"Awe. Wonder. Mystery. Reverence. How can we choose among these words a title for this segment? There is a two-sidedness to wonder: on the one hand, standing in awe of a reality that is incomprehensibly greater than 'self,' we experience our smallness, our relative insignificance in the presence of immensity; yet also, our very human capacity for that awe, that wonder, calls into experience what the author of the psalms [8:5] describes and the apostle Paul quoted with approval in his letter to the Hebrews [2:7]: '. . . you have made him a little lower than the angels, and have crowned him with glory and honor!' This exclamation expresses a double wonder: at the generosity of God or the magnificence of the universe, and at the majesty, the very wonder, of human be-ing.

" 'Awe is a reflex of spirit.'
- Elpenor

" '. . . our capacity for awe is the lens through which creation passes. . . . So reverence should be thought of as prior to belief.
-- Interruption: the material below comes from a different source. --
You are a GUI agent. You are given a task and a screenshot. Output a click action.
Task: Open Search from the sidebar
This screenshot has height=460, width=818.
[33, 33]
It is the human predisposition, perhaps as universal among us as any other, to sense the grandeur of the event we call being, to consider the heavens, to ponder the cunning of a hand.
. . . reverence is the great corrective to the tendency of belief to warp, contract, harden. This is true, I think, because reverence is a kind of awe, and awe is a kind of humility.'

- Marilynne Robinson

". . . Spirituality begins not in fear ('help/save me') nor in greed ('give or get for me') but in the sense of awe, wonder, and gratitude ('Wow!' 'Thanks!') evoked at a realization of, in the aware presence of, beauty — whether perceived in the grandeur and magnificence of the universe or in the hint of infinity in a newborn infant.
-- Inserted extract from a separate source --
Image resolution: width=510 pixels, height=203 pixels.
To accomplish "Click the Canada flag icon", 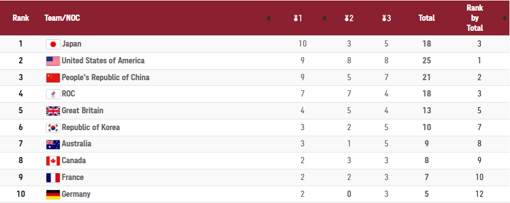I will click(53, 161).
" 'What is man, that you are mindful of him?' asked the psalmist in the verse preceding the one quoted above. We do not ask questions like that anymore. Which may be why it is so difficult to believe the next verse's response: '. . . a little lower than the angels . . . crowned with glory and honor.'

"Awe is not fashionable these days. The calculating mind — and those who live by it — refuse the limitation that wonder and mystery imply.

" 'Awe and wonder are concepts that have fallen into extreme disfavor, if not actual contempt, in our culture. Rather than admiring what is greater and better than ourselves, we try to destroy it. We disfigure what is more beautiful than we are and ridicule what is more profound than we are and drag what is higher than we are down to our own level. We feel diminished by the existence of these things, whereas we should feel exalted. We shut ourselves off from everything that would lift us up.'
- William H. Herr

" 'Today's mystery,' runs the usual assumption, 'is tomorrow's truism.' And for the calculating mind, this is true: the only purpose of any limit, the only reason for its being, is to be overcome. But not all reality accepts calculation. Not all limits are contingent. The hammer, so useful in pounding in any kind of nail — indeed so effective for any kind of pounding — eventually meets the screw.

"Screwdrivers exist, of course. But to believe that nothing can be beyond manipulative control is to believe that the universe is composed solely of nails.

" 'A man traveled across land and sea to investigate the Master's extraordinary fame.
"What miracles has your Master worked?" he asked a disciple.
"Well, there are miracles and then there are miracles, the disciple replied. In your land it is regarded as a miracle if God does someone's will. In our country, it is regarded as a miracle if someone does the will of God." ' "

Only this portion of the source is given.